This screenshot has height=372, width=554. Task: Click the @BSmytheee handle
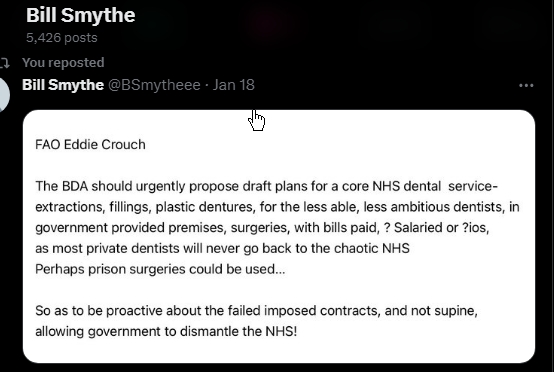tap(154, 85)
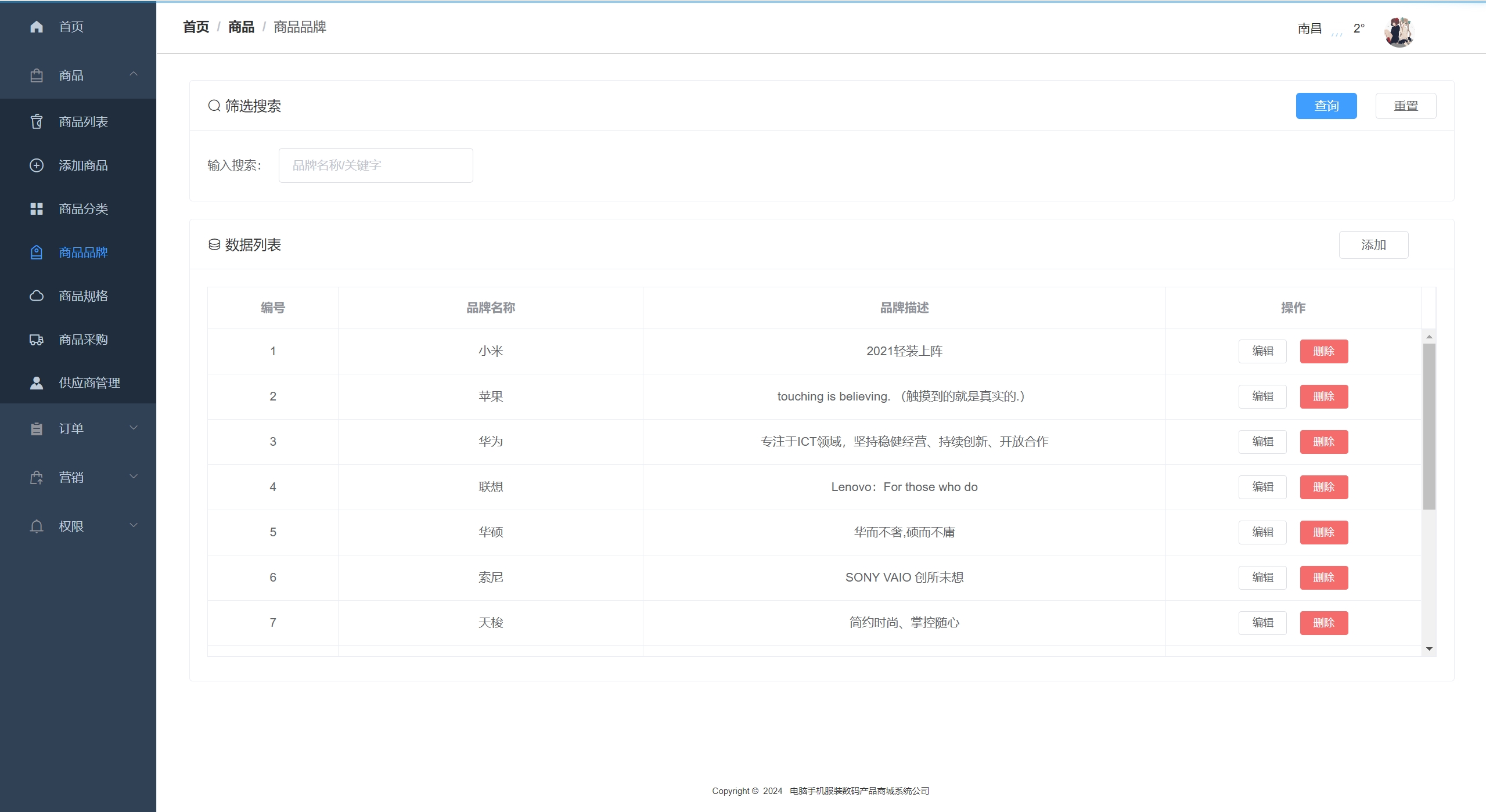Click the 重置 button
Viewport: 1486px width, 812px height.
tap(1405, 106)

==

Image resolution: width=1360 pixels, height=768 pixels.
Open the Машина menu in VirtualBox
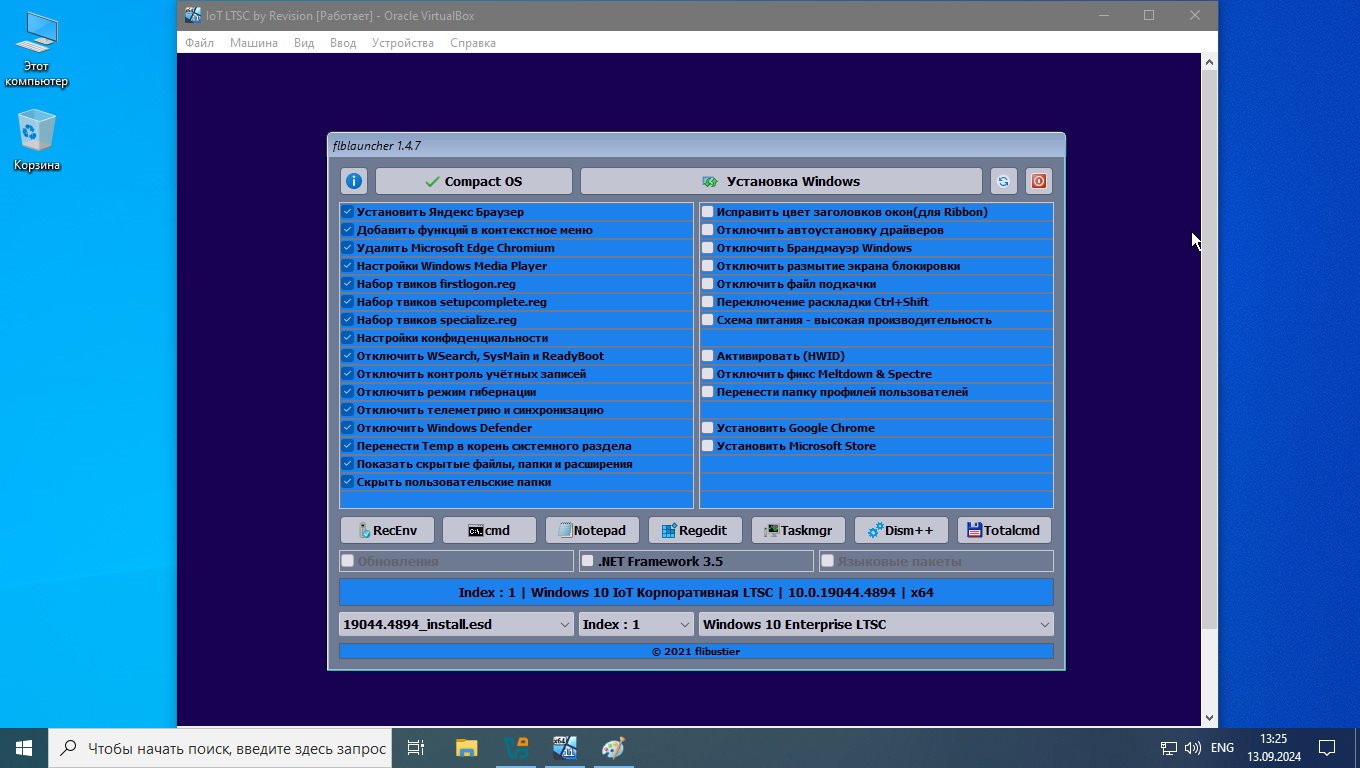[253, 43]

• Requirements:
Repeat word for word the part of the entries above that opens with the line containing "This screenshot has" and closes with the line containing "tap(1405, 106)". Leave the pictures out of your answer.

• Answer to this task:
This screenshot has height=372, width=554. Task: Click the @BSmytheee handle
tap(154, 85)
Click the 重置 button
Viewport: 1486px width, 812px height.
tap(1405, 106)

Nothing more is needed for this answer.